Do this
Copy out the lines starting at the one containing "609x522 pixels." and ending at the one containing "(1007, 393)", with no changes.

Record extracts
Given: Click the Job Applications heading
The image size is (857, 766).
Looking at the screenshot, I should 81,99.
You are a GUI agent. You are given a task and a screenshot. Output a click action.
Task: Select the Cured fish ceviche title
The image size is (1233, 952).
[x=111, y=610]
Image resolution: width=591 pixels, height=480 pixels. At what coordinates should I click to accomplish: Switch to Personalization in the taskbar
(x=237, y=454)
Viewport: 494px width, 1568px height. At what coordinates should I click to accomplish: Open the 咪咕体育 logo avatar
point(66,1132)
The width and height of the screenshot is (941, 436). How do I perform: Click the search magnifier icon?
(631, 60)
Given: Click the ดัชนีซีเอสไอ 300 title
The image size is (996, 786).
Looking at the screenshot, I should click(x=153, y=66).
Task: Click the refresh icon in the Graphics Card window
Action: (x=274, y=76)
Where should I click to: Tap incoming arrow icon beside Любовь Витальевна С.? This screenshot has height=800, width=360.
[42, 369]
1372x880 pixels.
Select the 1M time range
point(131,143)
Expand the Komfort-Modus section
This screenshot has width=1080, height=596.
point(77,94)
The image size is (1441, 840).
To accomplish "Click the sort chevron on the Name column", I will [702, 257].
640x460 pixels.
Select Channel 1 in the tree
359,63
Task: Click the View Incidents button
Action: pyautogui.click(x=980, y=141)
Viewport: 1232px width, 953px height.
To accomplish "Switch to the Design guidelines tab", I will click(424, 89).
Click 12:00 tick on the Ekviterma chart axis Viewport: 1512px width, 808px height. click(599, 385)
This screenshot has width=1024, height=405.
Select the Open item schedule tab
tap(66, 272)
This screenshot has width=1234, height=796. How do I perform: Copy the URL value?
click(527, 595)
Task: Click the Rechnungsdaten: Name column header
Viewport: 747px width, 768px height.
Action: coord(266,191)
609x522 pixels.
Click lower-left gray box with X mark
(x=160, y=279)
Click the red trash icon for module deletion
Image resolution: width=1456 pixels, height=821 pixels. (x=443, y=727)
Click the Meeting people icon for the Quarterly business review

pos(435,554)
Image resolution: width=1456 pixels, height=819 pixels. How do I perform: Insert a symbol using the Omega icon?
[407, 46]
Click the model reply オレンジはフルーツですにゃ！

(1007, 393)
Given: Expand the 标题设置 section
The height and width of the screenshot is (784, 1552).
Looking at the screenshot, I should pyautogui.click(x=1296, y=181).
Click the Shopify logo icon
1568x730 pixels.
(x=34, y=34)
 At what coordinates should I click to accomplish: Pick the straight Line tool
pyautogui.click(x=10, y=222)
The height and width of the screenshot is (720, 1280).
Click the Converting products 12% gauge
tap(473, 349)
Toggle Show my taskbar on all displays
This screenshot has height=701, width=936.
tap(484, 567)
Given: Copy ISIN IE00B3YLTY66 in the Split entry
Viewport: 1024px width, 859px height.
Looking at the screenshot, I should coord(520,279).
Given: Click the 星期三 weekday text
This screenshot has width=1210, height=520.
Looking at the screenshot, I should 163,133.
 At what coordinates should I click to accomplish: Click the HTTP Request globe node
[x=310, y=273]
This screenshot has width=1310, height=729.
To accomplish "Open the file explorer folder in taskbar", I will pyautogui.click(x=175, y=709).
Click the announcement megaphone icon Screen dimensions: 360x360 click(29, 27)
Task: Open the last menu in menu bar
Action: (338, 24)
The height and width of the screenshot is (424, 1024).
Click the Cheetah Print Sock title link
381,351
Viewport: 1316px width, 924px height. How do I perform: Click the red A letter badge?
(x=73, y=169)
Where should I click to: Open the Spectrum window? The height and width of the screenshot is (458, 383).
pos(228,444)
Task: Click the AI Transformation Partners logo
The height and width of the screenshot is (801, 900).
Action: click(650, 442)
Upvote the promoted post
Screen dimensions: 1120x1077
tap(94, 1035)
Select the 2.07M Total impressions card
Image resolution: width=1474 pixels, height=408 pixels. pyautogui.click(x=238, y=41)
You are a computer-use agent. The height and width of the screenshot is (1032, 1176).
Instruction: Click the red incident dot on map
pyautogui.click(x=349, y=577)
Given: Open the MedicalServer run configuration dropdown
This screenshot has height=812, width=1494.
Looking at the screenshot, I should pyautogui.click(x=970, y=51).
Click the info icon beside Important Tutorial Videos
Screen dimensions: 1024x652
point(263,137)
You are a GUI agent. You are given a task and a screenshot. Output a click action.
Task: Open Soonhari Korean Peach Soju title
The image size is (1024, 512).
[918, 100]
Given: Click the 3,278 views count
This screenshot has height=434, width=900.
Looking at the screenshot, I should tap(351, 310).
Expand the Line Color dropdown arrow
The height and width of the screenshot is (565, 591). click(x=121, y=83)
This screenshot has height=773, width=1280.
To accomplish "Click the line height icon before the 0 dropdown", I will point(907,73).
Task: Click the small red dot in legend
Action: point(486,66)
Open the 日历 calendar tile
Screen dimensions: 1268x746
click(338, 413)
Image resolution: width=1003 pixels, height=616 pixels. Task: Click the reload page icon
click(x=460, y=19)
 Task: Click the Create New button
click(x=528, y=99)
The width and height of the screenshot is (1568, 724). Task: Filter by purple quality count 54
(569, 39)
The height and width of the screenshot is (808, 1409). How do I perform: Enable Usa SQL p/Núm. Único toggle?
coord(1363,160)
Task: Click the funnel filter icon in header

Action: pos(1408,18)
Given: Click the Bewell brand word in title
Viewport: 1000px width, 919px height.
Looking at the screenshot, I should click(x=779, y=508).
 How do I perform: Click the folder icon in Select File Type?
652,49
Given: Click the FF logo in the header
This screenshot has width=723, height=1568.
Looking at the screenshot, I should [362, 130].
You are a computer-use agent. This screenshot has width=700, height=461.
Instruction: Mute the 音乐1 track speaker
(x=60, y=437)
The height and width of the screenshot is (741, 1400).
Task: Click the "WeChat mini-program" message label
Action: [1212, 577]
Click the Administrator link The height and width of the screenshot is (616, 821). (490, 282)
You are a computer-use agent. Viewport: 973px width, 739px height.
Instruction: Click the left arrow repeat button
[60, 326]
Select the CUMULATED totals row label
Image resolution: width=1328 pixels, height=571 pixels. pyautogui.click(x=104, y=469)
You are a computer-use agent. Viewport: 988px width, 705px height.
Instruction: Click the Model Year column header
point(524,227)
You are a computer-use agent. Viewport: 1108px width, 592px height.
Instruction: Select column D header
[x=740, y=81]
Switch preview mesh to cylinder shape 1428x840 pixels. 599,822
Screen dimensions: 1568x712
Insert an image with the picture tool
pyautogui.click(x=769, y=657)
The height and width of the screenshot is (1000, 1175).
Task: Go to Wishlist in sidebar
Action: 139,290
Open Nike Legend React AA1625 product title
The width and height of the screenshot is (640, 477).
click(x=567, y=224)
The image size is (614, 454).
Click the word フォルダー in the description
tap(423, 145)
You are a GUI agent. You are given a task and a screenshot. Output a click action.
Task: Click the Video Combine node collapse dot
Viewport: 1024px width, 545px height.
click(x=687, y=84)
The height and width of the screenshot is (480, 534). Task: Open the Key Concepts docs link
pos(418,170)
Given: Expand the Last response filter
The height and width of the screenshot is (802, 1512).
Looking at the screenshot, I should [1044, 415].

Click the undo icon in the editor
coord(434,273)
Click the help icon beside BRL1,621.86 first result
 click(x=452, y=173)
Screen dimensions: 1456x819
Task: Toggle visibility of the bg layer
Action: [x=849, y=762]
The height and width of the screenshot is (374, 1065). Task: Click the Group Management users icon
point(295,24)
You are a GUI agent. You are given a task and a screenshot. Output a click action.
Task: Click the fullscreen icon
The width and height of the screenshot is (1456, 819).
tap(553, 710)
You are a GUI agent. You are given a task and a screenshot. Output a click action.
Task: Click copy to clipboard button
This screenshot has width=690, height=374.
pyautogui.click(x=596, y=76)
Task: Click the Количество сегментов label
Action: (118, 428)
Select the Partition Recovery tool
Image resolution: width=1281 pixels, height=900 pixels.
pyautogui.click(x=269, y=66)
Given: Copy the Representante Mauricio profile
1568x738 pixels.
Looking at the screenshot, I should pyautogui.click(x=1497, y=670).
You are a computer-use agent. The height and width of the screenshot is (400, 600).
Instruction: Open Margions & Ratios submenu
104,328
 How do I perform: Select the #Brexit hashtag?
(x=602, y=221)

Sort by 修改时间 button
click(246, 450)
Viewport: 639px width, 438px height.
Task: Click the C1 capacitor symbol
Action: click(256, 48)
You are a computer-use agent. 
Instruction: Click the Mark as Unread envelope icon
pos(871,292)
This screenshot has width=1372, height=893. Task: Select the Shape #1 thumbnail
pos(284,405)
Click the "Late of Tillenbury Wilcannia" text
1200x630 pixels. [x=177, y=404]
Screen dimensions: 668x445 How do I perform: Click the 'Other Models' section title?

Response to the task
609x522 pixels.
Click lower-left gray box with X mark
(x=160, y=279)
Click the red trash icon for module deletion
Image resolution: width=1456 pixels, height=821 pixels. (x=443, y=727)
Click the Meeting people icon for the Quarterly business review

pos(435,554)
Image resolution: width=1456 pixels, height=819 pixels. How do I perform: Insert a symbol using the Omega icon?
[407, 46]
Click the model reply オレンジはフルーツですにゃ！

(1007, 393)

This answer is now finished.